# WHAT TO WORK ON
Would you repeat every line below exactly, please?

━━ DATA

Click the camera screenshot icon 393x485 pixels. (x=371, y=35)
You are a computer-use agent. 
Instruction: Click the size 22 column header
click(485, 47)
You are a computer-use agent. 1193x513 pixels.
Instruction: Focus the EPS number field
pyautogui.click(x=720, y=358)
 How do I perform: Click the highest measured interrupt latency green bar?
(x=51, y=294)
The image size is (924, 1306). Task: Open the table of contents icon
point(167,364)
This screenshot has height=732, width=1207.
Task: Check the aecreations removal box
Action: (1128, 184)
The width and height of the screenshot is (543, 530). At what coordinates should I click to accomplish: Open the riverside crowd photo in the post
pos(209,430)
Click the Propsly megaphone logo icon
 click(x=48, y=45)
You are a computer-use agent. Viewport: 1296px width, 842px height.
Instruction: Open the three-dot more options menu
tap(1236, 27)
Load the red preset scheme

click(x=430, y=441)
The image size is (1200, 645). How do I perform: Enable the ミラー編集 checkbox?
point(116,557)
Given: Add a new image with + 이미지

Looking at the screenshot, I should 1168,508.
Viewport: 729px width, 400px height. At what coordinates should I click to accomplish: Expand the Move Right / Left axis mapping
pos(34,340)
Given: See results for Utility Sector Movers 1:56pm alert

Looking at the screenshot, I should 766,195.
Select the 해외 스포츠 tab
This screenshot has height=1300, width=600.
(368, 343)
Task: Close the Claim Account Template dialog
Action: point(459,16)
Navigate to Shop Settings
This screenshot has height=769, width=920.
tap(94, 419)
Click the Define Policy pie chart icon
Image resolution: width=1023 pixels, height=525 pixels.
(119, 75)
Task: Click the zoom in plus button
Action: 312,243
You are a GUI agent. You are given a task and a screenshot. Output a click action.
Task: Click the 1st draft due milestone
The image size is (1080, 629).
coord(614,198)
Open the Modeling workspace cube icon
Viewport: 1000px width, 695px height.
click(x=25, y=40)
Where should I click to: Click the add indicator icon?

━━━━

# REPLY
Click the camera screenshot icon 393x485 pixels. (x=371, y=35)
You are a computer-use agent. 
Instruction: Click the size 22 column header
click(485, 47)
You are a computer-use agent. 1193x513 pixels.
Instruction: Focus the EPS number field
pyautogui.click(x=720, y=358)
 How do I perform: Click the highest measured interrupt latency green bar?
(x=51, y=294)
The image size is (924, 1306). Task: Open the table of contents icon
point(167,364)
This screenshot has height=732, width=1207.
Task: Check the aecreations removal box
Action: (1128, 184)
The width and height of the screenshot is (543, 530). At what coordinates should I click to accomplish: Open the riverside crowd photo in the post
pos(209,430)
Click the Propsly megaphone logo icon
 click(x=48, y=45)
You are a computer-use agent. Viewport: 1296px width, 842px height.
Instruction: Open the three-dot more options menu
tap(1236, 27)
Load the red preset scheme

click(x=430, y=441)
The image size is (1200, 645). How do I perform: Enable the ミラー編集 checkbox?
point(116,557)
Given: Add a new image with + 이미지

Looking at the screenshot, I should 1168,508.
Viewport: 729px width, 400px height. At what coordinates should I click to accomplish: Expand the Move Right / Left axis mapping
pos(34,340)
Given: See results for Utility Sector Movers 1:56pm alert

Looking at the screenshot, I should 766,195.
Select the 해외 스포츠 tab
This screenshot has height=1300, width=600.
(368, 343)
Task: Close the Claim Account Template dialog
Action: point(459,16)
Navigate to Shop Settings
This screenshot has height=769, width=920.
tap(94, 419)
Click the Define Policy pie chart icon
Image resolution: width=1023 pixels, height=525 pixels.
(119, 75)
Task: Click the zoom in plus button
Action: 312,243
You are a GUI agent. You are given a task and a screenshot. Output a click action.
Task: Click the 1st draft due milestone
The image size is (1080, 629).
coord(614,198)
Open the Modeling workspace cube icon
Viewport: 1000px width, 695px height.
click(x=25, y=40)
Where should I click to: Click the add indicator icon?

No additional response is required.